Arrange the material from the line containing "You are a GUI" through the end of the material as a Markdown table with columns n and Line, numbering each non-blank line and skipping blank ones. Leave the pictures out.

#### Items:
-- -- --
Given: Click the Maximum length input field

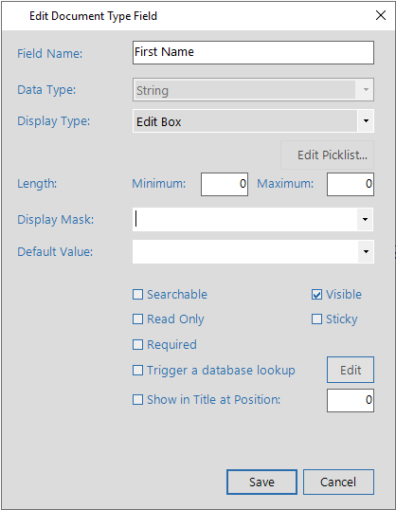Looking at the screenshot, I should [351, 184].
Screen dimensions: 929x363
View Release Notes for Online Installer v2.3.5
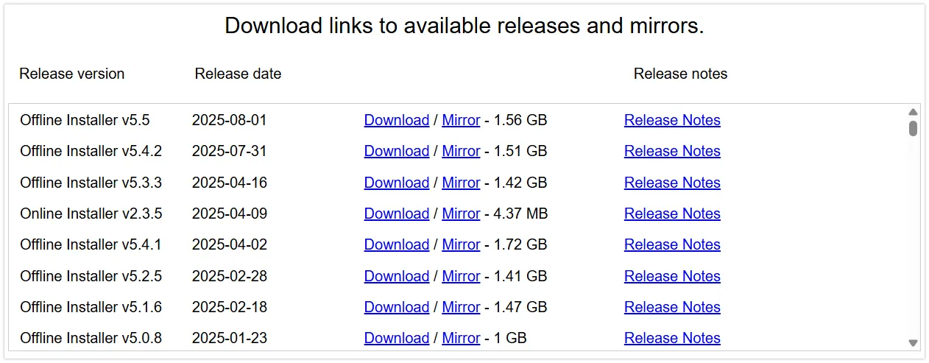tap(672, 214)
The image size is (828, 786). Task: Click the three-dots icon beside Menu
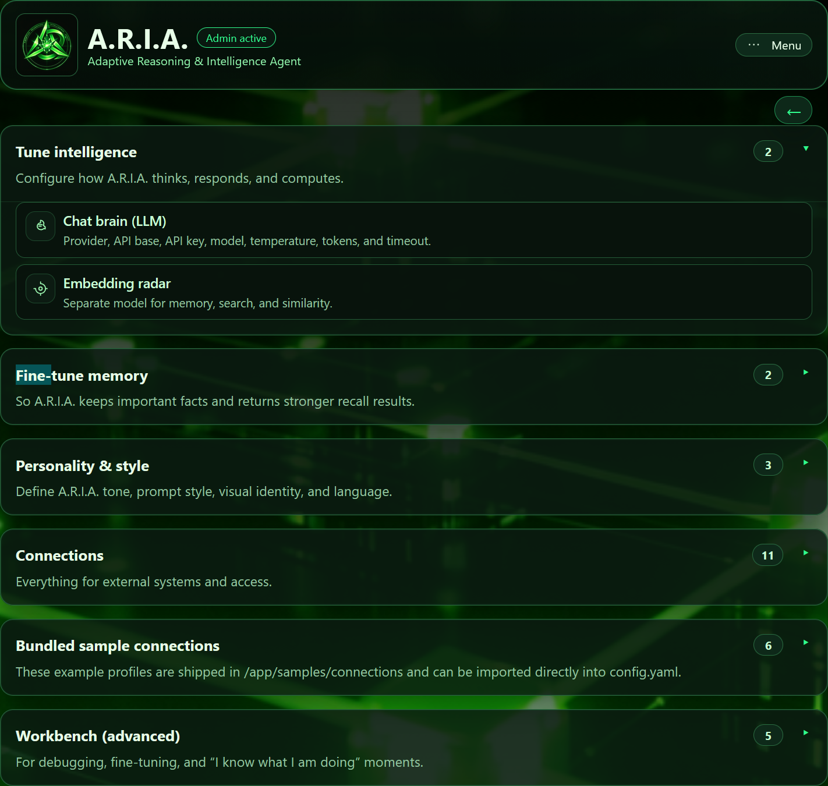tap(753, 45)
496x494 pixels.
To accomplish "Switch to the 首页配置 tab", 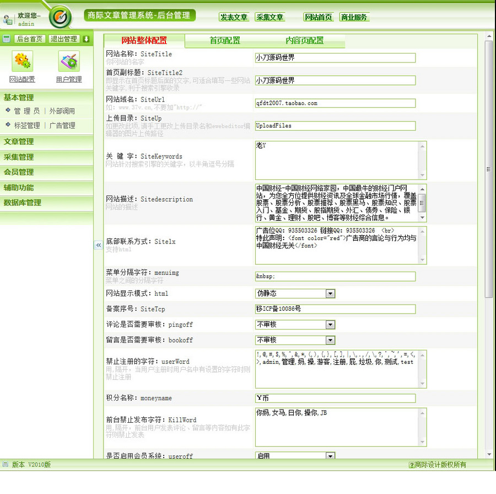I will (x=226, y=40).
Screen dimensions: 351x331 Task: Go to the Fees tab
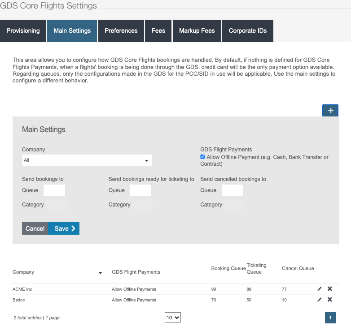158,31
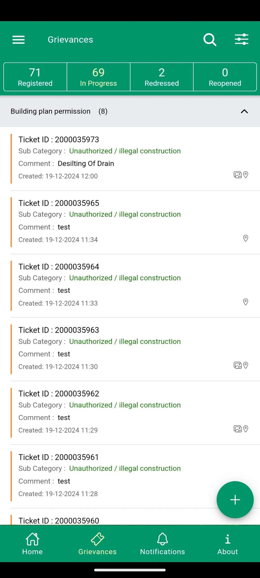The width and height of the screenshot is (260, 578).
Task: Tap location pin icon on ticket 2000035965
Action: (246, 238)
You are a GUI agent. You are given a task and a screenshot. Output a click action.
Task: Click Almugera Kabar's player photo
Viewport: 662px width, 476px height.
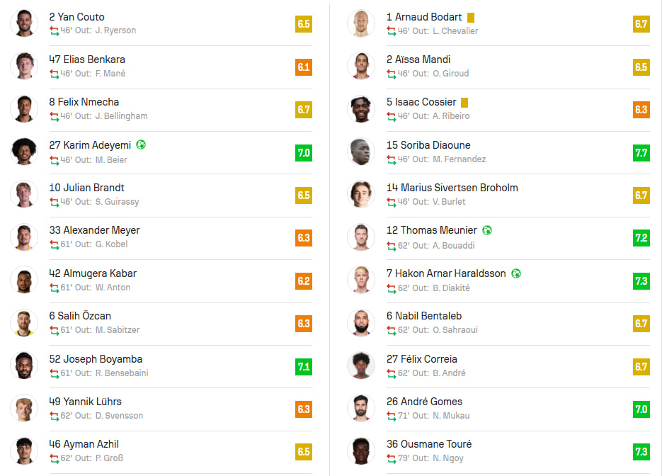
-- -- --
#### Problem solution:
| n | Line |
|---|---|
| 1 | You are a GUI agent. You are given a task and a screenshot. Output a click action. |
| 2 | Task: Click Almugera Kabar's player photo |
| 3 | Viewport: 662px width, 476px height. |